ENTRIES SUPPLIED:
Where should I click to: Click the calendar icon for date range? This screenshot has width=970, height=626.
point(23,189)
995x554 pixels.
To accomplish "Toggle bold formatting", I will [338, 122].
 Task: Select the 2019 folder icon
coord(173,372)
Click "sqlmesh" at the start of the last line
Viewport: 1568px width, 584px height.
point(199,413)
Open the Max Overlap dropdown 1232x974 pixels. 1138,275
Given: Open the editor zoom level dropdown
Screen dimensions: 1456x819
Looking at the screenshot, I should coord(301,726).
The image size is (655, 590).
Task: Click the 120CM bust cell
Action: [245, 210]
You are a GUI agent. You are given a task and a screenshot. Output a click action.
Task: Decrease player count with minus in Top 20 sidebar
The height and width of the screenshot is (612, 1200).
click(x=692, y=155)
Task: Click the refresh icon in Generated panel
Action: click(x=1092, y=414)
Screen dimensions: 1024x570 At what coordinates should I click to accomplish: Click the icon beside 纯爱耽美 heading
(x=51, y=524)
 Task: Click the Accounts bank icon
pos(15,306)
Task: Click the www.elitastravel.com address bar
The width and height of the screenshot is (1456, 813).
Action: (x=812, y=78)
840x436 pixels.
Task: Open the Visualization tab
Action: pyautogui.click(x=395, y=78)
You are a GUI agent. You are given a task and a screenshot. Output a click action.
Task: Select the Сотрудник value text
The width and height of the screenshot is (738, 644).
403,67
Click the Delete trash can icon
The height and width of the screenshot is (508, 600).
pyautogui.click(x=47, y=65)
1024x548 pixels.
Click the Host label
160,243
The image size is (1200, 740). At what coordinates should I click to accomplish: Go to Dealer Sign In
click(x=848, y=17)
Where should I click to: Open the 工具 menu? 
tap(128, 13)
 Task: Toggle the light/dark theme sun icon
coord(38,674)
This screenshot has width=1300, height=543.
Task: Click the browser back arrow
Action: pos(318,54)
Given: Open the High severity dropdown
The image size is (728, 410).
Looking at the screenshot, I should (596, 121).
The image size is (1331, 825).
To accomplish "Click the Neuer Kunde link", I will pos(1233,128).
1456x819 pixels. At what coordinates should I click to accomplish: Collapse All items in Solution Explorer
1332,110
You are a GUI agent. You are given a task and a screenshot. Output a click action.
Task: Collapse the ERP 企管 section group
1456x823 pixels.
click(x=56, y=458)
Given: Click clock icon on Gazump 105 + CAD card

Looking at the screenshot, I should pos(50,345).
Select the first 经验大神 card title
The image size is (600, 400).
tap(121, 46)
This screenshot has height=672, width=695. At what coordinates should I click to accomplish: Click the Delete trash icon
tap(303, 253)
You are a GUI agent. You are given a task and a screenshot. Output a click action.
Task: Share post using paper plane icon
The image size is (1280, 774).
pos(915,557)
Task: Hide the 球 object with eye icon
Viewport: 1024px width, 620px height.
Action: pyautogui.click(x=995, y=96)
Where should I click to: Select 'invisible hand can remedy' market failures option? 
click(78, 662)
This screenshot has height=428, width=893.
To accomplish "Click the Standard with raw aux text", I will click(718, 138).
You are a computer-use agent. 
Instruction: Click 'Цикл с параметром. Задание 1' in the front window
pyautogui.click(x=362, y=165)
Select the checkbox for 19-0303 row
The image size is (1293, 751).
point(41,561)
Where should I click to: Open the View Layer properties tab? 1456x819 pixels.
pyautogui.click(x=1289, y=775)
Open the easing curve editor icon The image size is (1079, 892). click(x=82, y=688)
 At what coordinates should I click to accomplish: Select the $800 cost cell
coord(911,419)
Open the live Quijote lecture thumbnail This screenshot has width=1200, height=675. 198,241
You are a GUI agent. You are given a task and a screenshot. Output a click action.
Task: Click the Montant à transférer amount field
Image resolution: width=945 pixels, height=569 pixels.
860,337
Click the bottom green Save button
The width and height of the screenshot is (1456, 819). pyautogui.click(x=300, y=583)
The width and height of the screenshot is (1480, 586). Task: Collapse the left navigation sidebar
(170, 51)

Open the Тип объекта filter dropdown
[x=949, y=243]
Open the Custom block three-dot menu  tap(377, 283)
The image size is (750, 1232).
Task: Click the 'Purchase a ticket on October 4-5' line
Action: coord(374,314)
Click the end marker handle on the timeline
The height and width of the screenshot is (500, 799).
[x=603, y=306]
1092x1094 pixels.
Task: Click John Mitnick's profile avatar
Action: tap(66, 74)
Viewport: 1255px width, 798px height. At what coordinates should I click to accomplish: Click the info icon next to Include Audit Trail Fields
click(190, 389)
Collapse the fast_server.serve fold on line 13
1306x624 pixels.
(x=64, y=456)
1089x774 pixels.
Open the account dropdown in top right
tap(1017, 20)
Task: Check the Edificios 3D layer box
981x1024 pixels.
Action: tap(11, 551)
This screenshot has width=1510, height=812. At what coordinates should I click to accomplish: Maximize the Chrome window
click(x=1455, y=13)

WHAT YOU NEED TO DO: Locate each line in the items above that contains the word "Collapse", and copy those lines out in full.

TASK RESPONSE:
1456x819 pixels. At what coordinates should I click to accomplish: Collapse All items in Solution Explorer
Task: Collapse the ERP 企管 section group
The width and height of the screenshot is (1480, 586). Task: Collapse the left navigation sidebar
Collapse the fast_server.serve fold on line 13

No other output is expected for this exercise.